* Task
Only what runs from the line with "Given: Click the Day 30 reminder step icon" to the end of the data should appear in the answer, exactly as written and without pictures.

*** Opening Data for processing ***

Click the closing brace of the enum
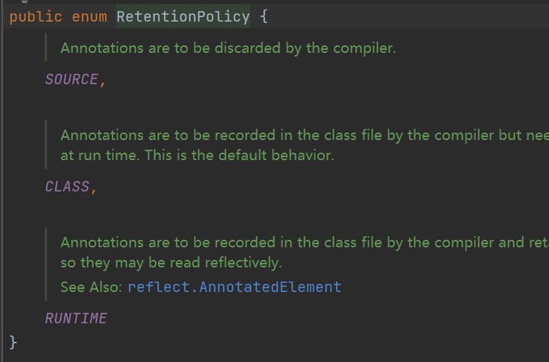 [13, 341]
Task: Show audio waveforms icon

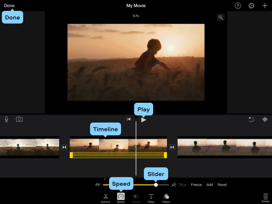Action: [x=265, y=119]
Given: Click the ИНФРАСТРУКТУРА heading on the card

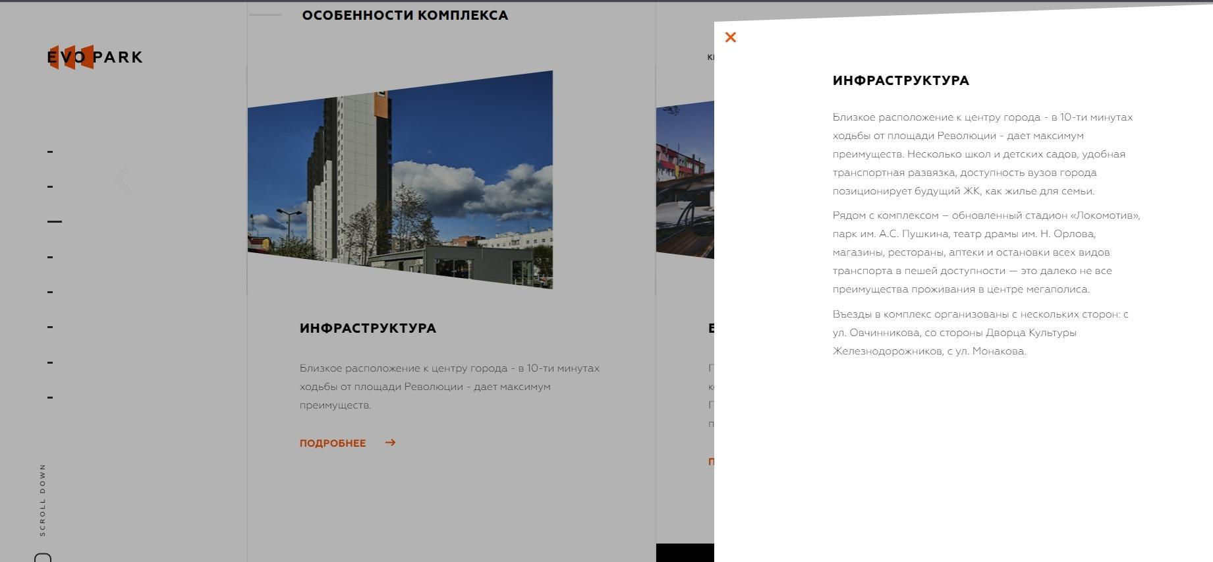Looking at the screenshot, I should [x=368, y=328].
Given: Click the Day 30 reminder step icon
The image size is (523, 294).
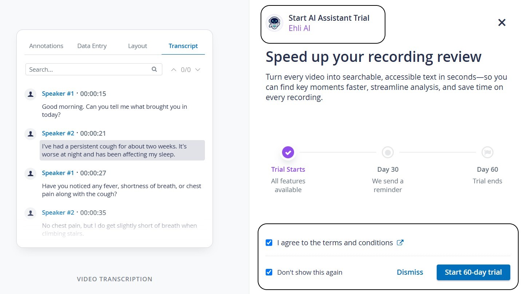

*** Closing Data for processing ***

* Written answer
Given: Click the Day 30 reminder step icon
The image size is (523, 294).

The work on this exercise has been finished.